Jobs:
1. Answer these about the text on model grain, one line each, marked as the questions are:
(a) What three things should the one line that comes before trusting a revenue sum or dashboard card state?
(b) What does a minimum data contract cover?
(c) In the example, on which column is fct_customer_orders joined to fct_sessions?
2. Please sum up the text on model grain in two sentences.
3. Pick up the text on model grain right after its last sentence and continue it.

start Extracted text

Every important model needs an explicit grain

A model can look clean in SQL and still be unsafe to use. If nobody wrote down what one row means, the first many-to-many join turns a reasonable table into an argument.

I treat grain as a trust boundary, not a documentation chore. Before I trust a revenue sum or a dashboard card, I want one line that says what the row represents, which key should be unique, and which joins preserve that meaning.

If the row meaning is fuzzy here, the definition work that stops metric drift across dashboards starts from the wrong model. If the source rules are fuzzy too, I start earlier with a minimum data contract: expected keys, lateness window, and the rule for bad records.

Problem

Imagine fct_customer_orders is meant to hold one row per completed order_id. A dashboard request comes in for revenue by marketing channel, so someone joins that model directly to fct_sessions on customer_id.

The query runs. The chart even looks plausible. But one customer can have several sessions before one order, so booked revenue gets repeated across joined rows. The SQL is only part of the problem. The deeper issue is that the team cannot say, in one sentence, what the model is supposed to preserve.

end Extracted text
start Provided material

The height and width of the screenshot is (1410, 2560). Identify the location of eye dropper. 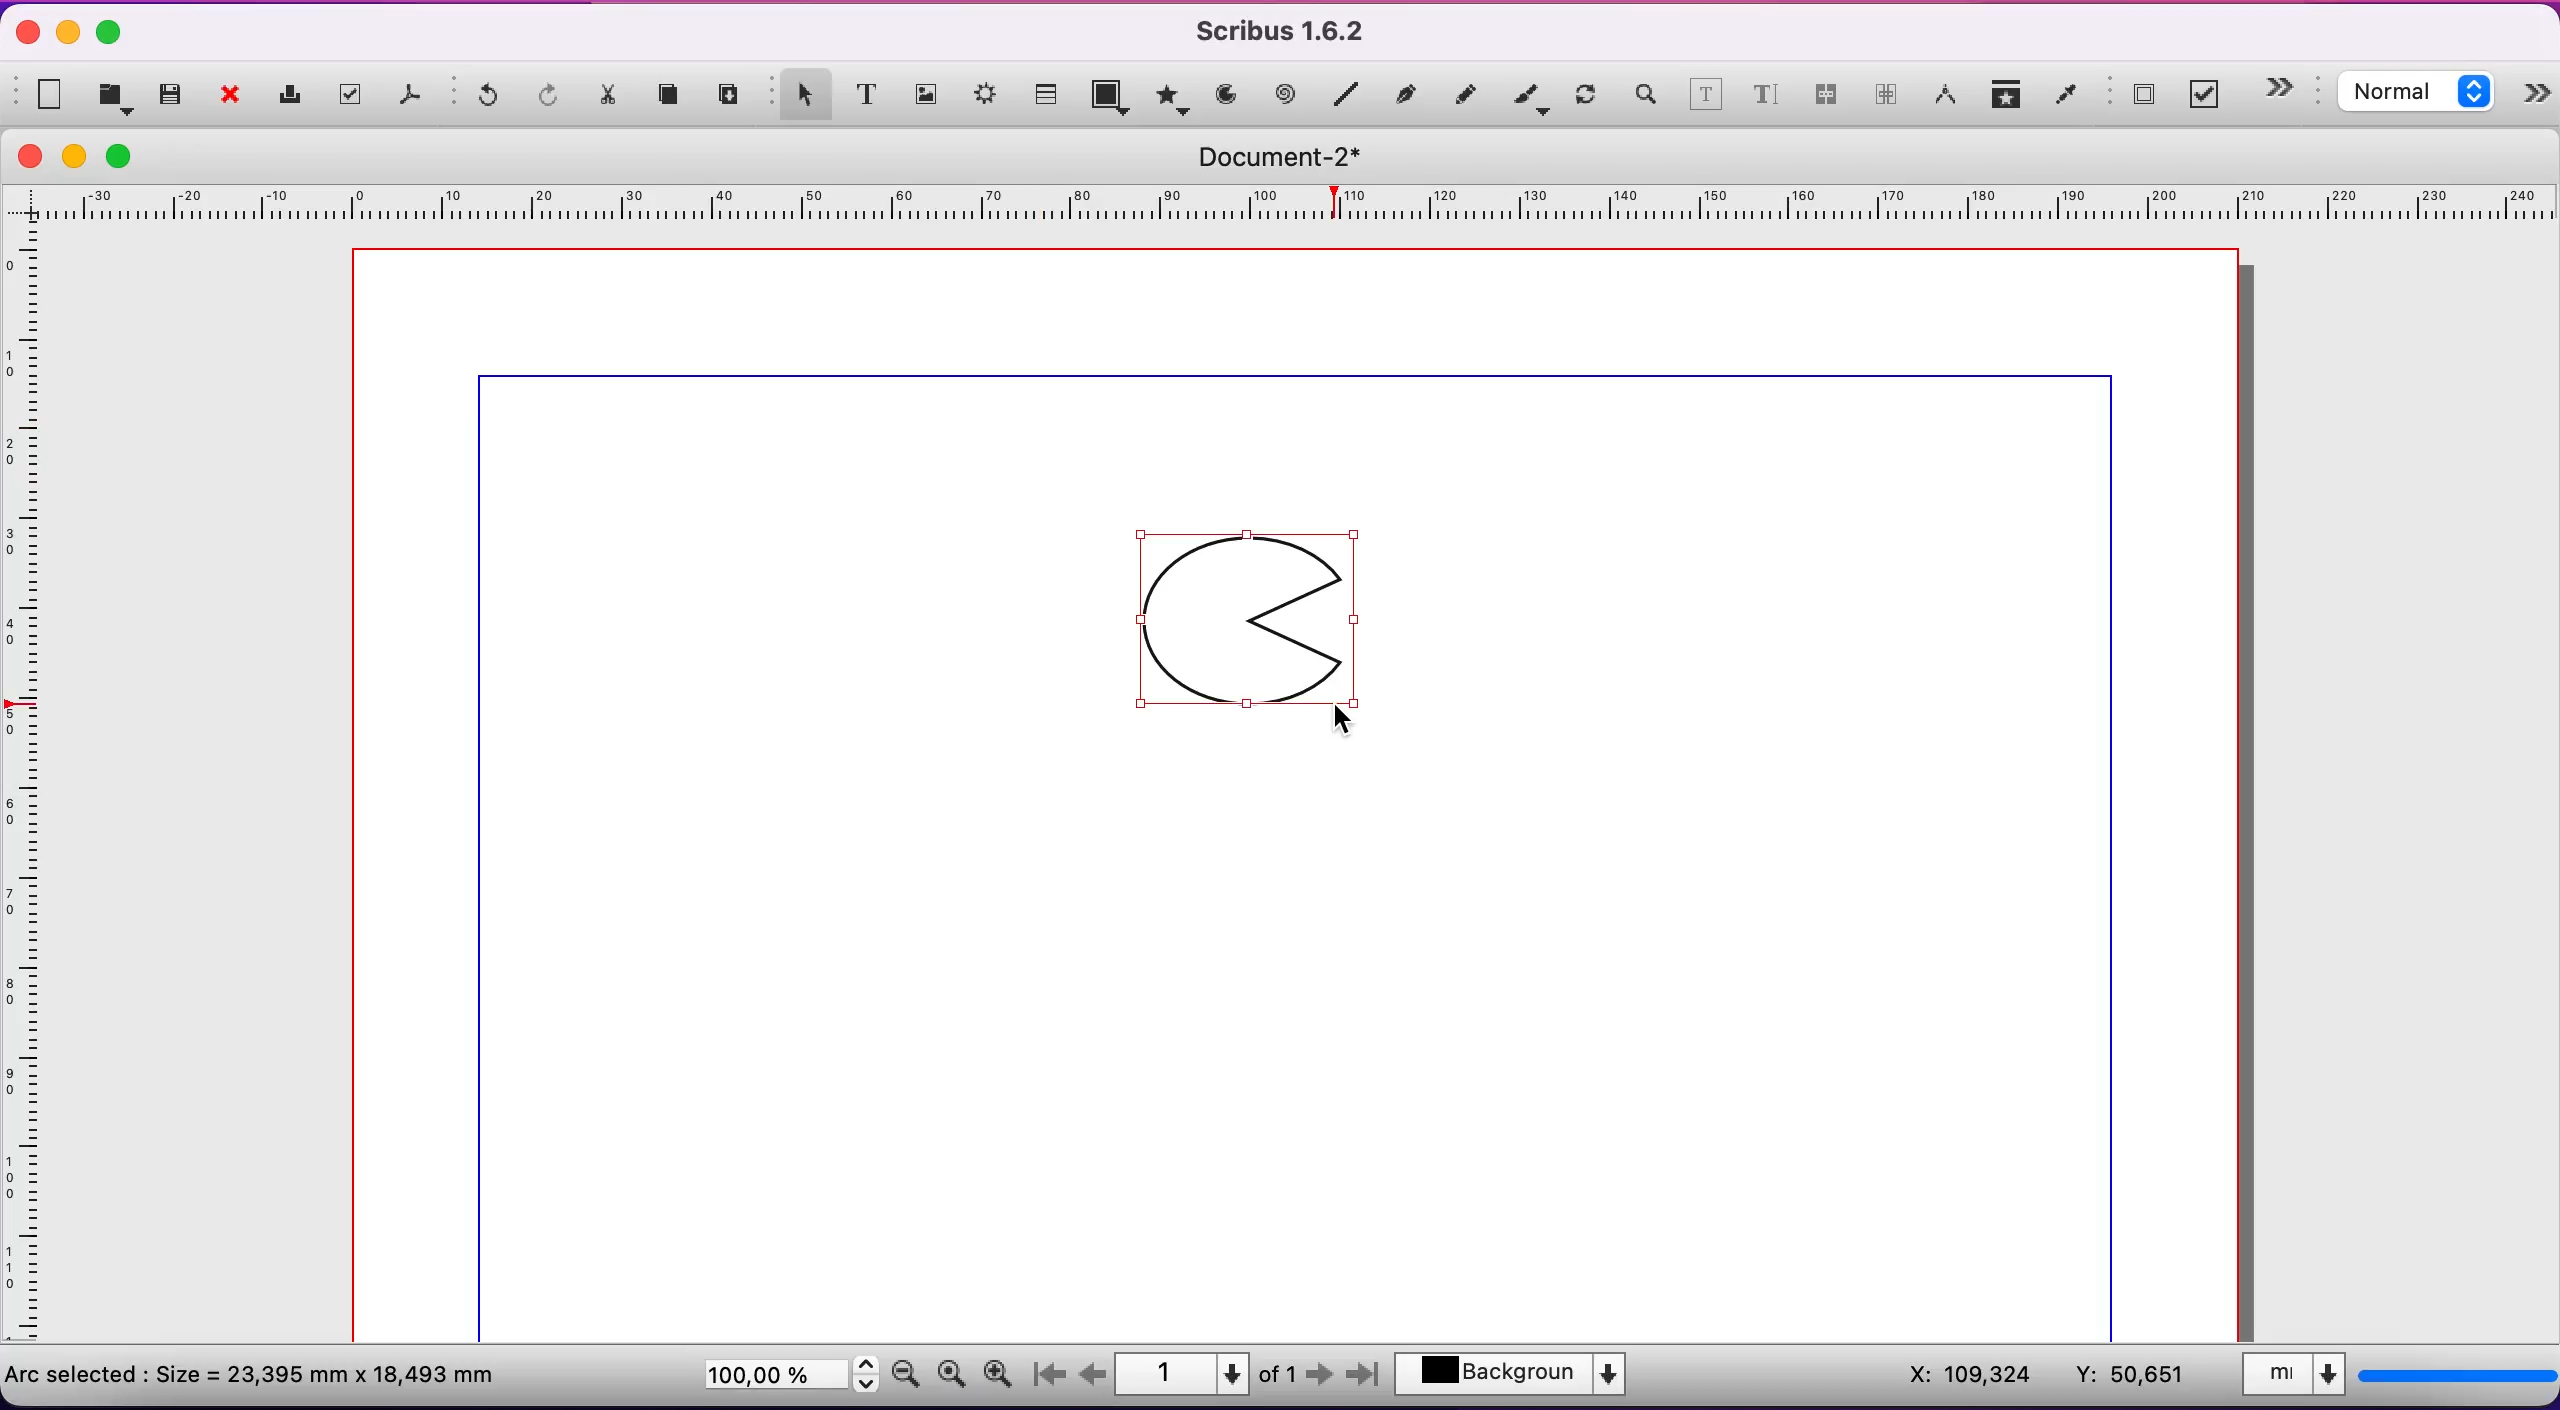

end Provided material

Solved tasks:
1.
(a) What the row represents, which key should be unique, and which joins preserve that meaning.
(b) Expected keys, the lateness window, and the rule for bad records.
(c) customer_id.

2. A model can look clean in SQL and still be unsafe, so grain should be treated as a trust boundary: one line stating what a row represents, which key should be unique, and which joins preserve that meaning. For example, joining fct_customer_orders, meant to hold one row per completed order_id, to fct_sessions on customer_id repeats booked revenue, because one customer can have several sessions before one order.

3.
Default approach

Write the grain in one line: one row equals which business entity, at which time boundary, and what state or event qualifies it.
Name the key or key combination that should be unique at that grain, and what should happen when duplicates appear.
List the joins that preserve the grain and the ones that require reshaping or pre-aggregation first.
Mark which measures are safe to sum, count, or average from the model.
Add one test that fails when the declared grain starts duplicating.

That is enough context to block most accidental many-to-many joins before they ship.

Example

This is the lightweight grain note I would want next to a business-critical order model:

Field	Value
Model	fct_customer_orders
Declared grain	one row = one completed order_id
Expected unique key	order_id
Safe joins	dim_customers on customer_id (many orders to one customer) dim_dates on order_date (many orders to one date)
Unsafe without reshaping first	fct_sessions on customer_id ad_clicks on customer_id
Safe measures from this model	sum(revenue_usd) count(order_id) avg(order_value_usd)
First grain test	fail if count(*) != count(distinct order_id)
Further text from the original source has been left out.